Le geste à éviter,—j'ai déjà eu occasion de le signaler, mais je suis heureuse de trouver celle d'en parler encore,—c'est cette habitude du sexe masculin de mettre la main dans la poche du pantalon.

On peut être un très brave garçon et avoir cette habitude, mais on ne saurait être un homme de bonne société; de plus, n'oublions pas que les gestes vulgaires dénotent nécessairement une certaine vulgarité dans l'esprit et dans les relations.

Je connais un jeune homme tout à fait charmant, et qui tient à l'être, ayant l'excellente ambition de fréquenter le monde de la famille. Il s'applique, et l'on ne saurait que l'en louer, à avoir une bonne tenue; il y arrive. Chacun l'aime, le recherche et le préfère à ses camarades, malgré quelques défauts de caractère qui pourraient le rendre inférieur à eux, mais qui disparaissent derrière son abord agréable. Malheureusement lorsque, surtout, il est sous l'empire d'une grande préoccupation, qu'il discute, par exemple, il s'oublie et plonge avec frénésie la main dans la poche de son pantalon. Un jour qu'il déployait, au milieu d'un salon, ses petits talents oratoires et qu'il se livrait avec succès à une improvisation réussie, il se laissa aller, sans s'en douter, à ce mouvement peu gracieux. Peu s'en fallut qu'il ne perdît aussitôt tout son prestige. Hommes et femmes s'entre-regardaient tout étonnés de trouver des manières si peu conformes aux règles de la bonne société dans un jeune homme à l'extérieur si distingué et si capable, car le monde est porté à blâmer chez les autres ce qu'il pratique lui-même. Tout à coup un petit garçon de six ans vient se camper devant l'orateur et le considère fixement. Le jeune homme s'arrête en riant devant ce petit observateur en herbe.

—Qu'as-tu à me regarder, mon petit ami?

—Mais, Monsieur, tu n'as donc pas de maman? lui répond l'enfant d'un air courroucé et sérieux.

—Pourquoi cette question? repartit l'autre, un peu interloqué.

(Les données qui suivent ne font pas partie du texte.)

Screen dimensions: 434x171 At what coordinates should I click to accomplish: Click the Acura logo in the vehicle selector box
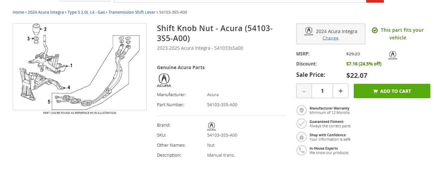tap(309, 31)
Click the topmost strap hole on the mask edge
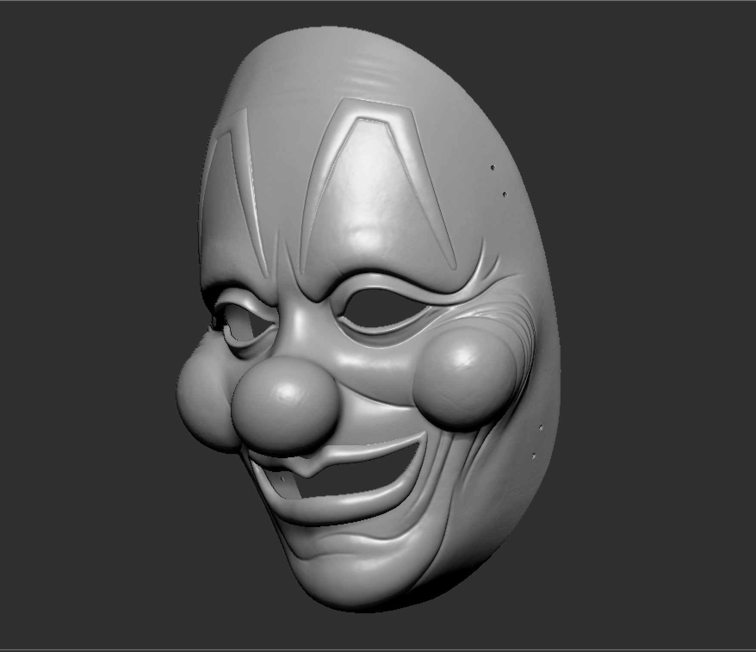Image resolution: width=756 pixels, height=652 pixels. tap(493, 167)
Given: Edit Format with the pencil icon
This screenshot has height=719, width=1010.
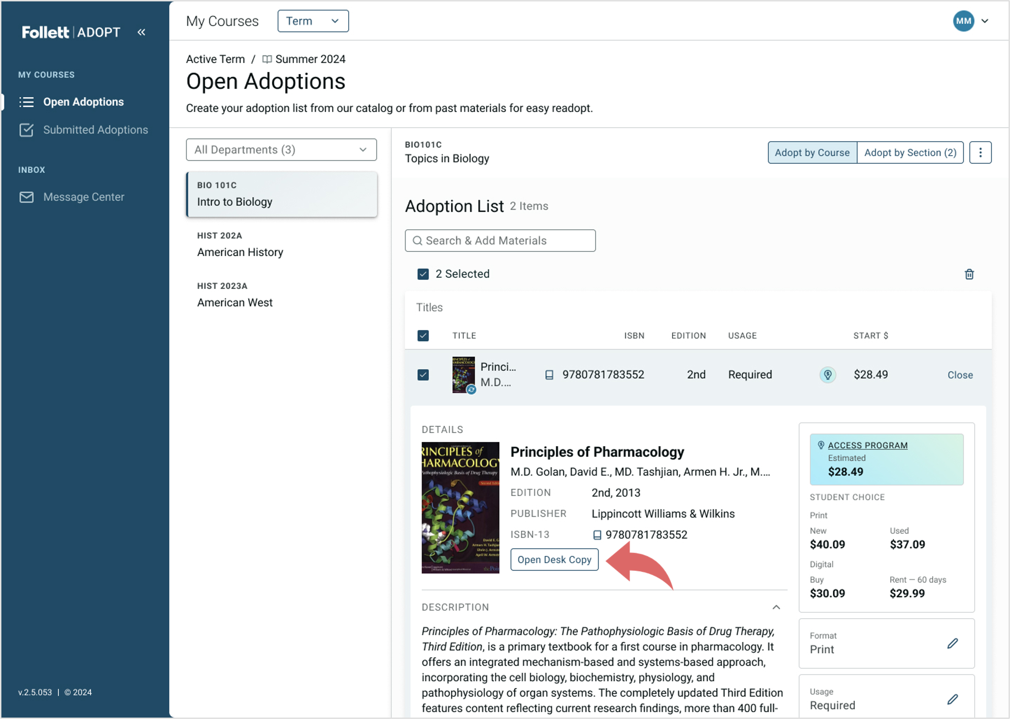Looking at the screenshot, I should click(x=952, y=643).
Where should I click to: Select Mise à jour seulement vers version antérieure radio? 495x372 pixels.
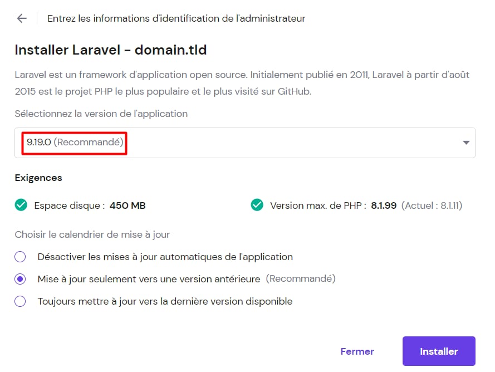point(20,279)
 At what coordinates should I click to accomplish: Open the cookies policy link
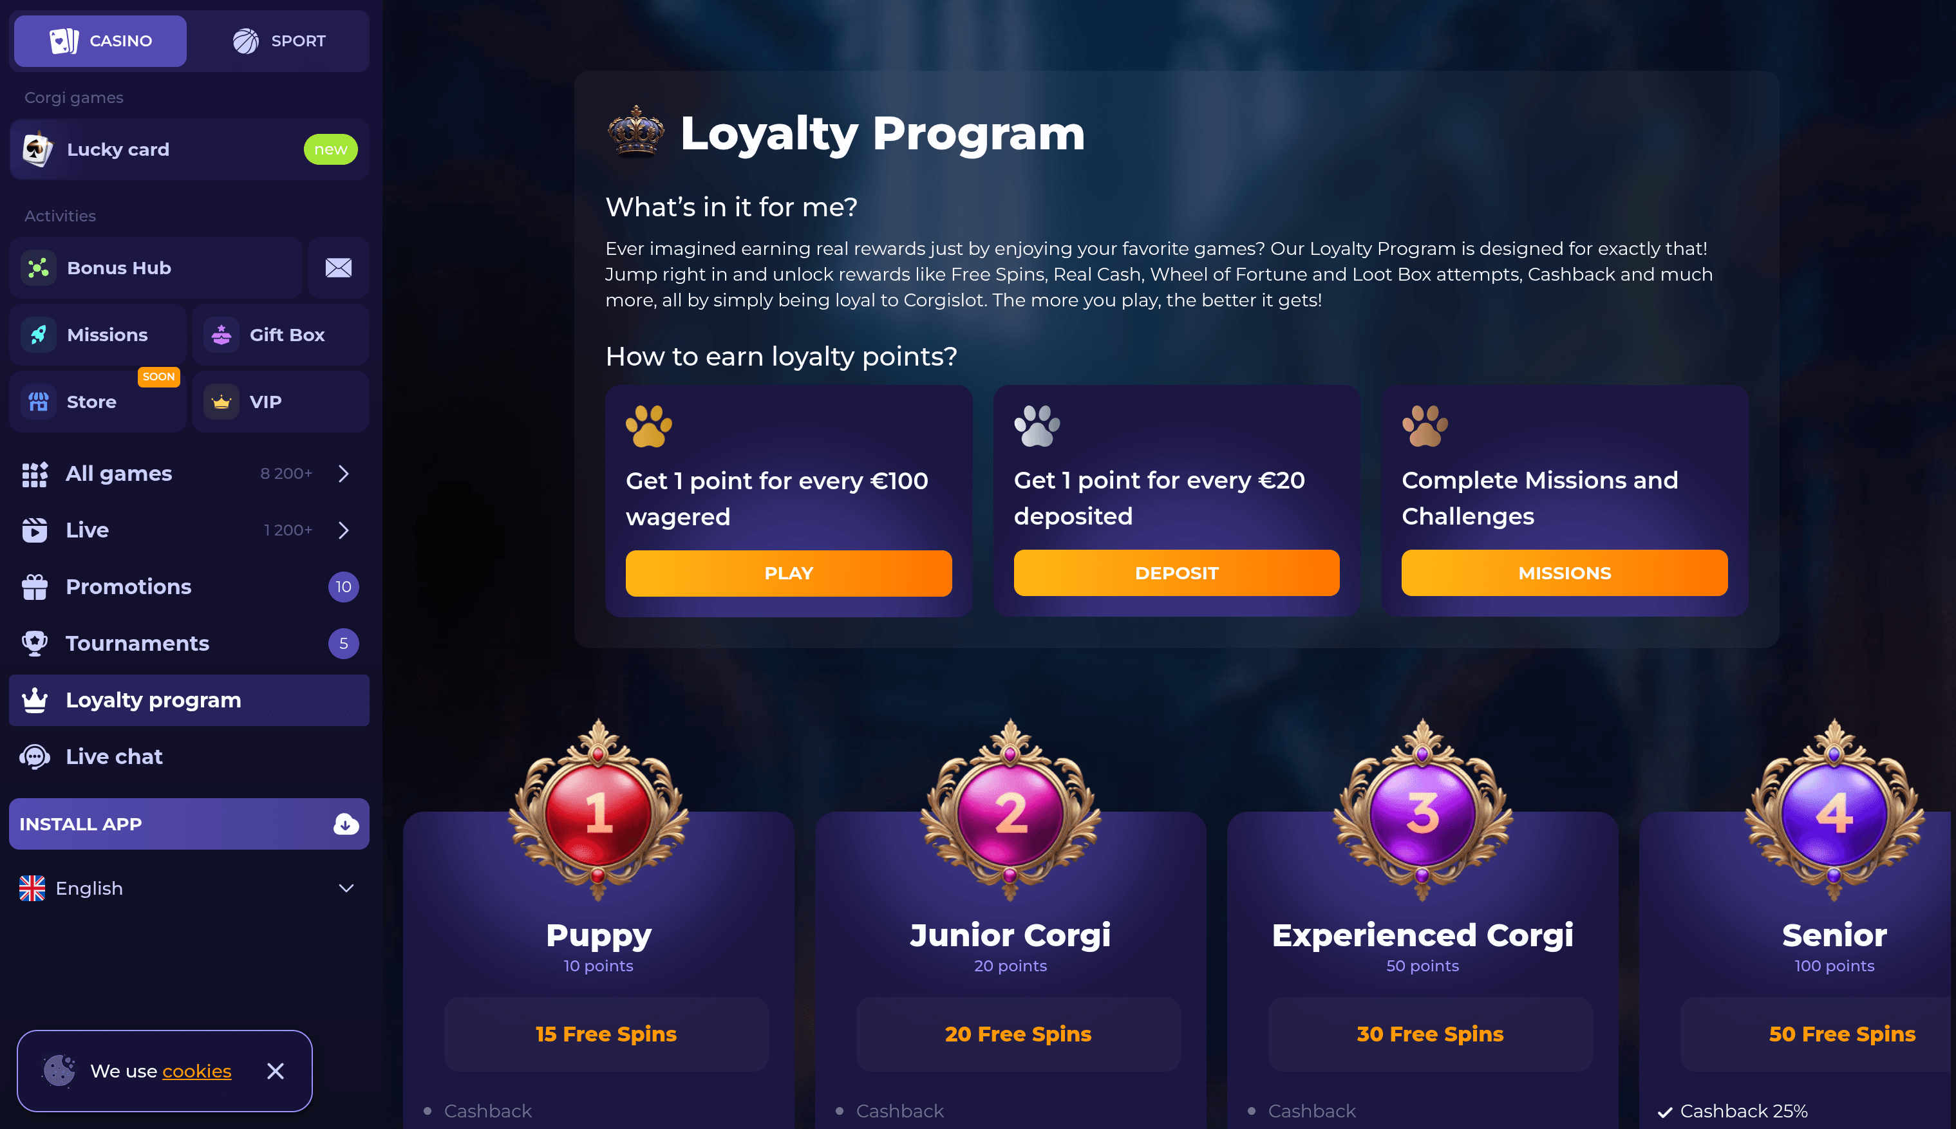[196, 1071]
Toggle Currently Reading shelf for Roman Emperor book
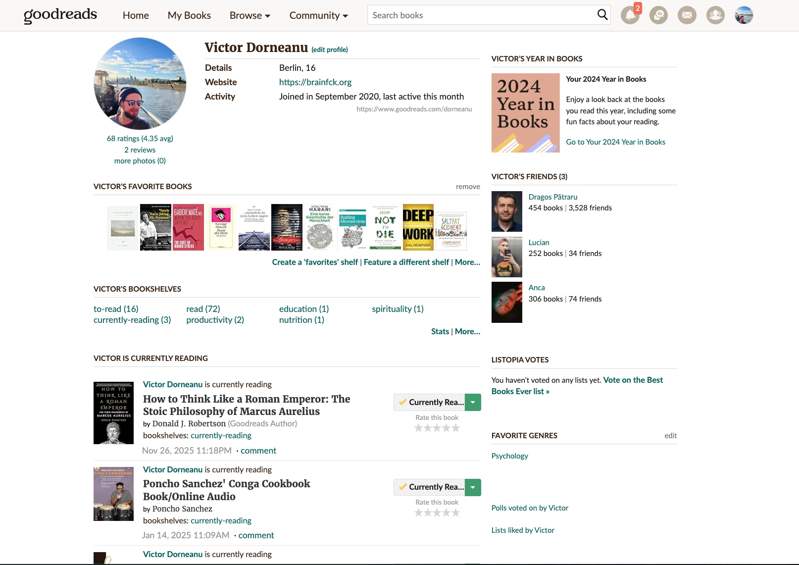 tap(430, 402)
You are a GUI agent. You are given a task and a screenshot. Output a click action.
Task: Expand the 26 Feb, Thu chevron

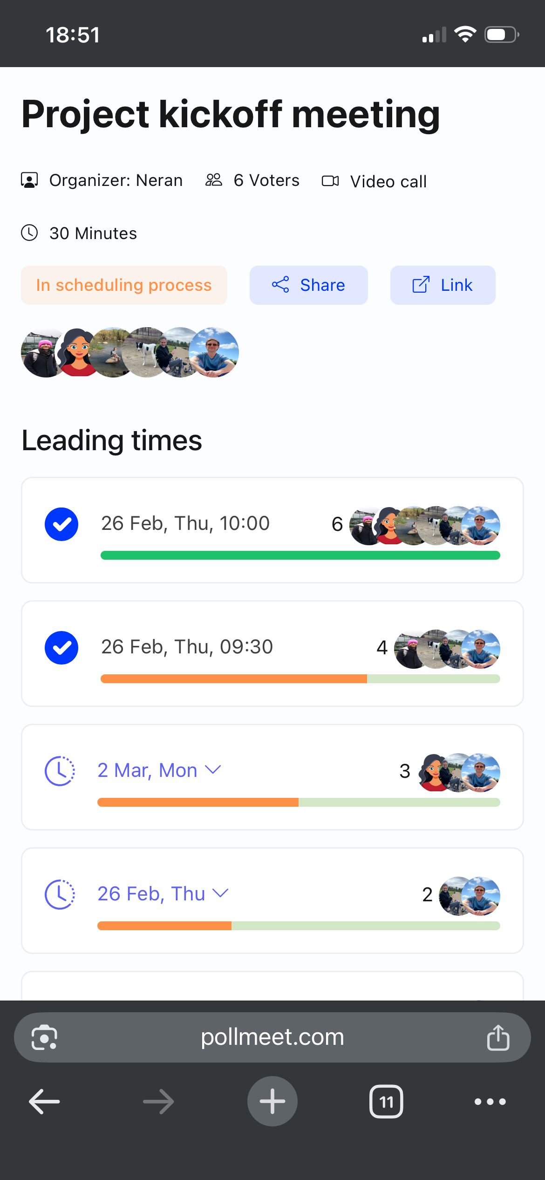click(x=219, y=894)

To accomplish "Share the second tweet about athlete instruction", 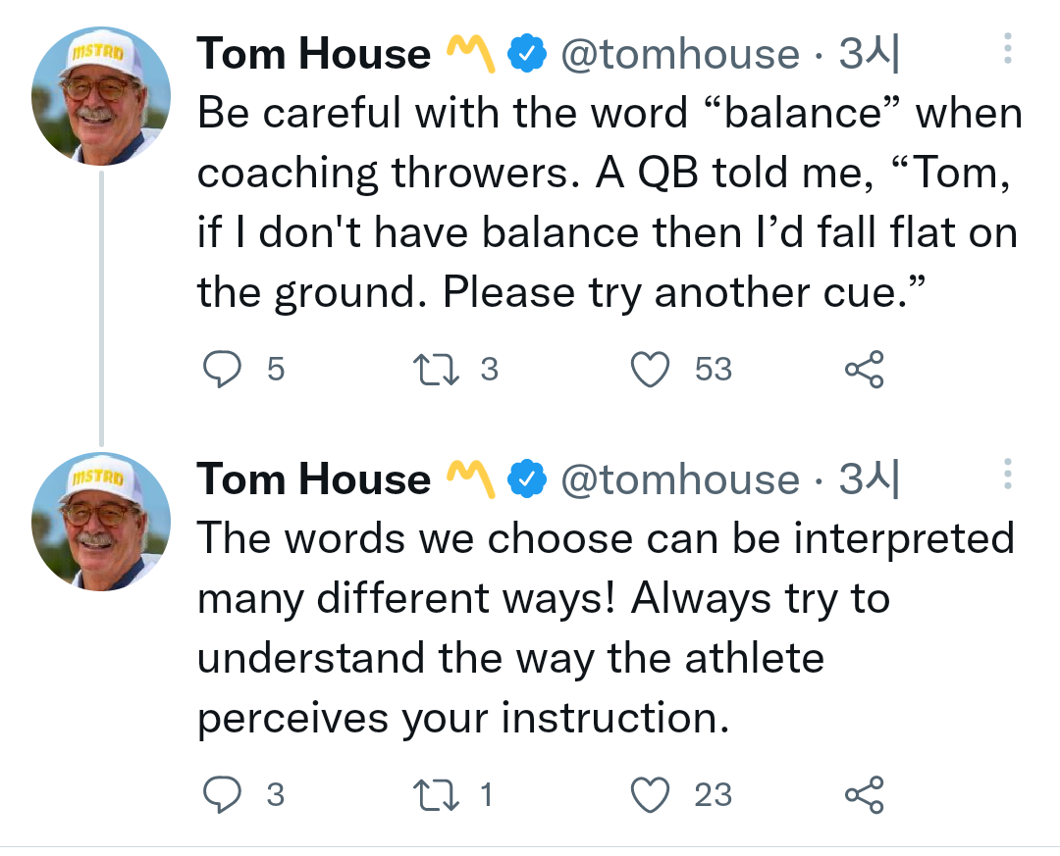I will (864, 794).
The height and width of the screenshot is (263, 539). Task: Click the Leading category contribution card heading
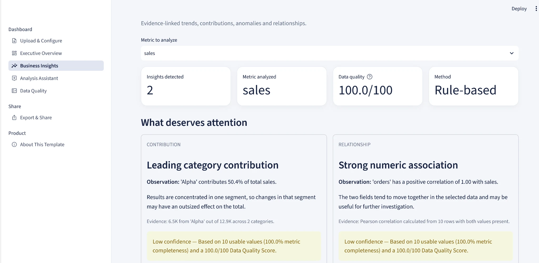click(x=212, y=165)
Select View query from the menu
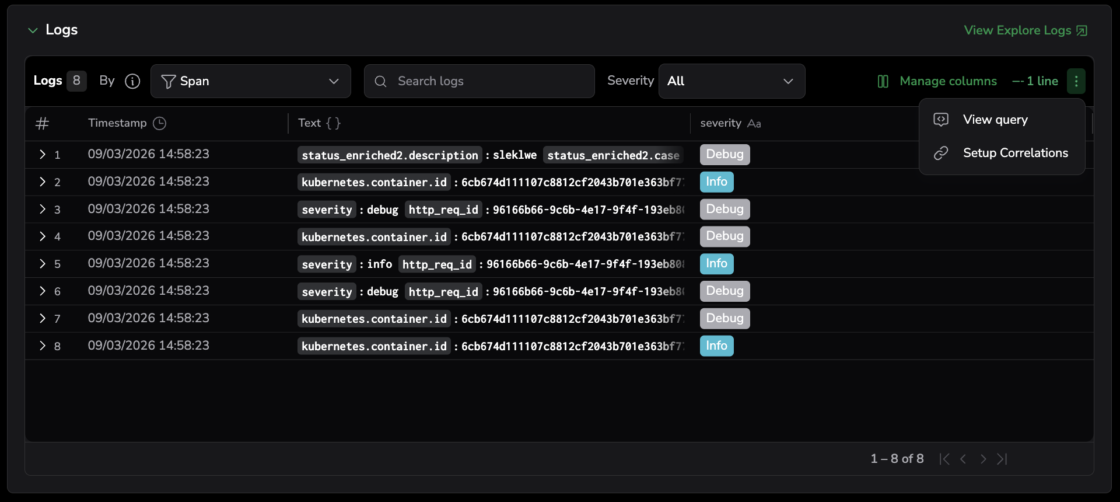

—Parce que, si tu en avais une, elle te dirait que ce n'est pas beau, dans un salon, de mettre la main dans la poche de son pantalon.

Je n'essaierai pas de dire quelle fut la honte, le courroux du pauvre jeune homme, si justement et si vertement tancé. Le petit garçon avait tort, sans doute, dans sa franchise, mais nous lui pardonnons, dans l'espoir qu'elle aura servi à corriger notre jeune héros.